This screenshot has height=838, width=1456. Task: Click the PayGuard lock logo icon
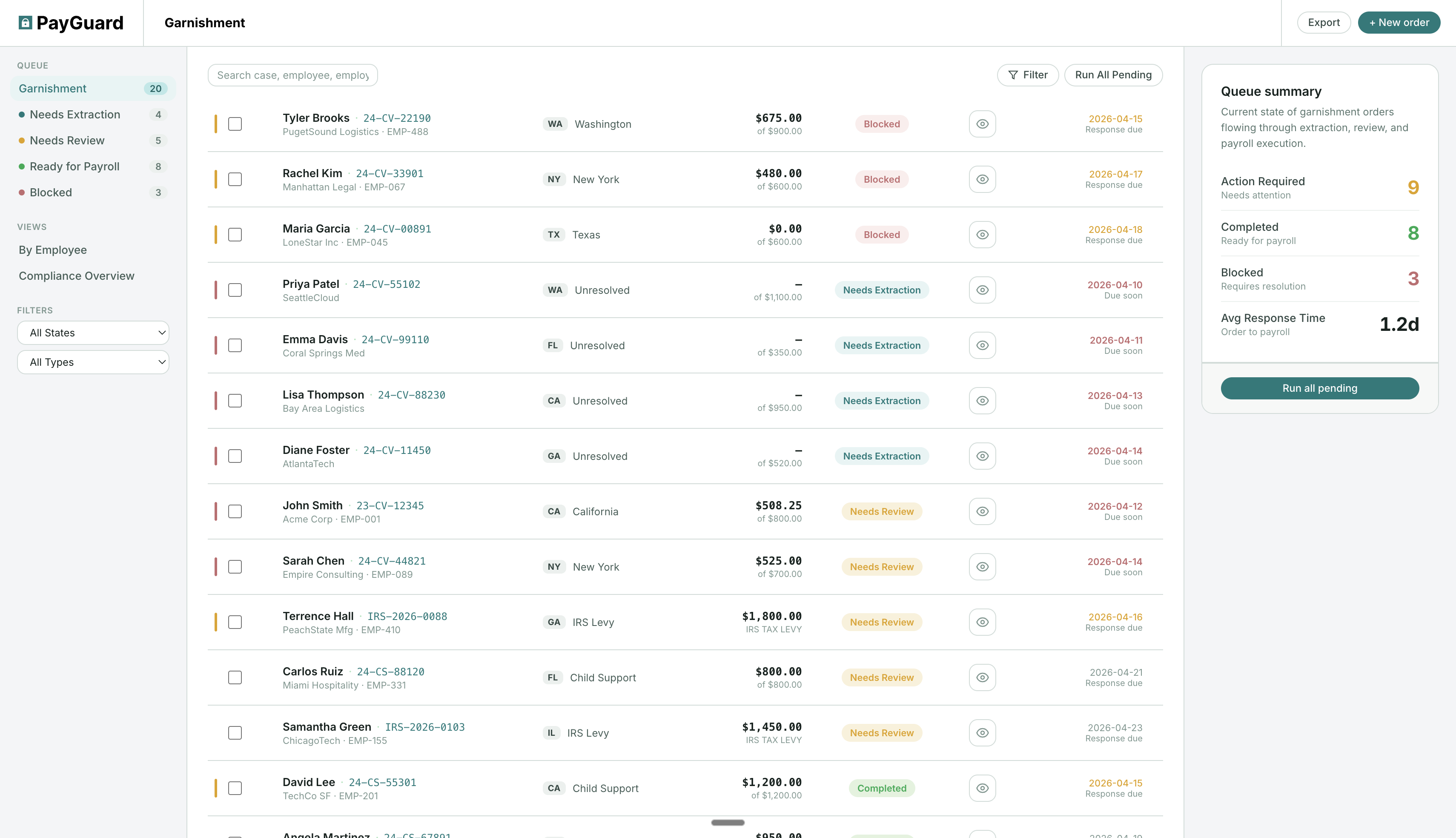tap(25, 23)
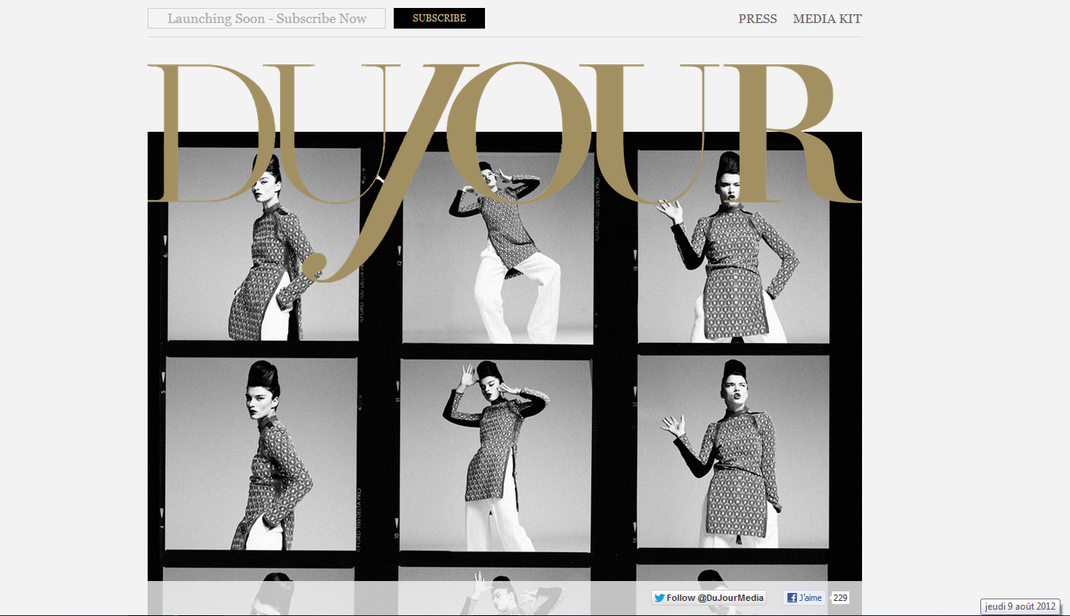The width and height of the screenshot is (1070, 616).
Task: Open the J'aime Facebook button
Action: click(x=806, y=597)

* * *

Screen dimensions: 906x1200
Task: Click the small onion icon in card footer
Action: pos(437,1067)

▶ _WHAT TO DO_: Pull out each line of the items above that contains the string "Task", and copy those lines in full.

▶ _FINISHED ANSWER_:
This screenshot has height=838, width=1456. Task: Click the PayGuard lock logo icon
Task: Open the J'aime Facebook button
Task: Click the small onion icon in card footer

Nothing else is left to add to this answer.